Above, we made a couple decisions: - the keyspace is limited to numbers between 0 and 1000 - the values we assign are just strings, and we haven't bothered generating other values - we only generate up to 100 items

This means I could theoretically write code that breaks for keys above 1000, or that would only break on the 101st operation. Again, property testing is about convincing, not proving!

Next up, we have our invariants. The invariant verification is simple: just do the check you wanted to do!

fn verify_invariants(a: &Stack, b: &Stack, keys: &Vec<VarId>) {
    for key in keys {
        let clone_lookup = a.get_var(*key, Span::new(0, 0));
        let child_lookup = b.get_var(*key, Span::new(0, 0));
        // sometimes assert_eq! is fine.
        // For this, though, sometimes it's better to just explicitly
        // write out an error message that spits out the state of your system
        if clone_lookup != child_lookup {
            panic!(
                "
                Lookup comparison failed, on key {}.

                Clone lookup result was {:?}
                Child lookup result was {:?}

                Child structure is {:?}

                ",
                key, clone_lookup, child_lookup, b
            );
        }
    }
}

Finally, we can get to the actual test.

========================================================================

**WHAT YOU WILL DO:**
#1 Do these statements agree with the property testing passage? Answer yes or no for each, quoting the words that decide it.
(a) The keys used in the test are limited to numbers between 0 and 1000.
(b) The test generates up to 1000 items.
(c) Property testing is meant to prove that code is correct.
#2 Can you write the next part of the property testing passage, picking up right after its last sentence?

**GIVEN MATERIAL:**
========================================================================

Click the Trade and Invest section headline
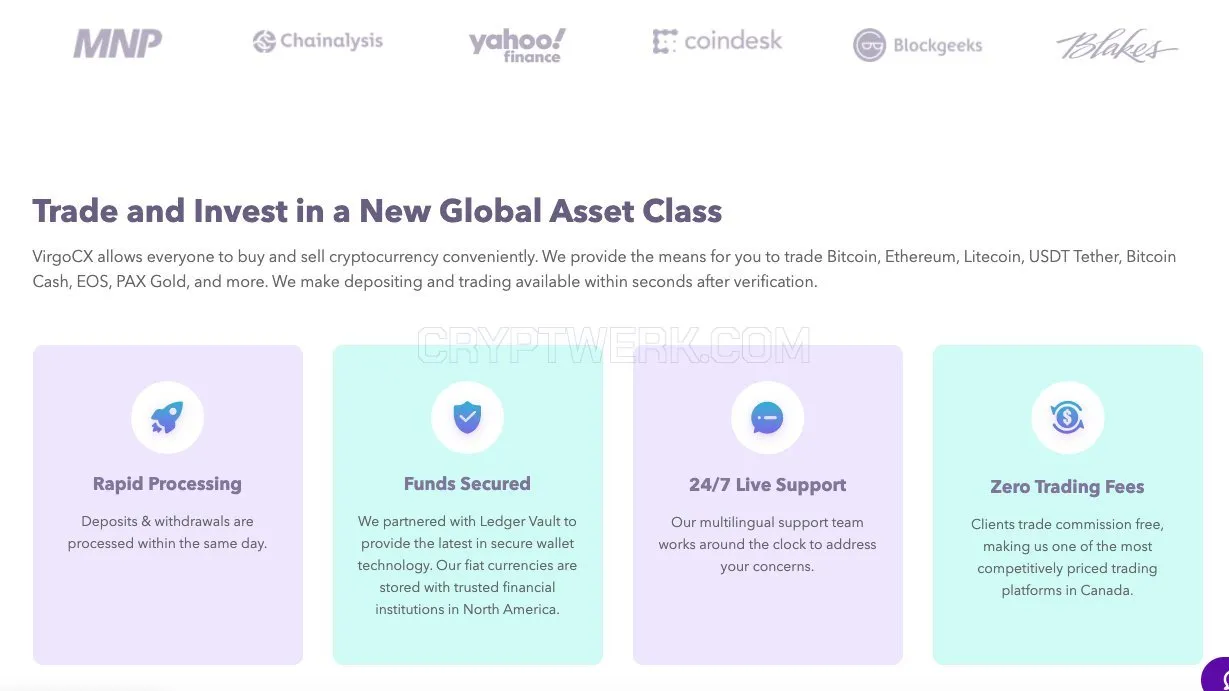This screenshot has width=1229, height=691. click(x=377, y=211)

========================================================================

**RESULTS FOR EACH TASK:**
#1
(a) Yes: "the keyspace is limited to numbers between 0 and 1000"
(b) No: "we only generate up to 100 items"
(c) No: "property testing is about convincing, not proving!"

#2
// the proptest! macro sets up a bunch of the "random value generation" structure
// around calling strategies. The proptest docs go into what this macro does in more 
// detail

proptest! {
    #[test]
    fn test_parenting_equivalent_to_clone(
        // here we are asking for a value generated via the get_operations strategy
        // we will get a list of operations, and the keyset that is relevant
        (operations, keys) in get_operations()
    ) {
        let mut using_clone = Stack::new();
        let mut using_child = Stack::new();
        for operation in operations {
            match operation {
                Operation::Clone => {
                    // using_clone will just clone
                    using_clone = using_clone.clone();
                    // using_child will instead consume the existing result, and then create a child
                    let parent_stack = std::mem::take(&mut using_child);
                    using_child = Stack::with_parent(Arc::new(parent_stack));
                },
                Operation::AddVar {key, value} => {
                    using_clone.add_var(key, value.clone());
                    using_child.add_var(key, value);
                },
                Operation::RemoveVar {key} => {
                    using_clone.remove_var(key);
                    using_child.remove_var(key);
                },
            }
            // after doing an operation, let's actually check our invariants hold
            verify_invariants(&using_clone, &using_child, &keys);
        }
    }
}

And that's it! Now if I run this test, proptest will generate a bunch of random operations, run them, and see if my invariants hold. In my case, it did fail!

The original output was quite large, though, showing about 40 operations or so to cause the bug. I didn't believe that this was really a minimal failing case. Instead, I tweaked strategies to reduce the search space

// simplify the key space down to up to 5 keys...
prop::collection::vec((0 as usize)..(1000 as usize), 1..5),

...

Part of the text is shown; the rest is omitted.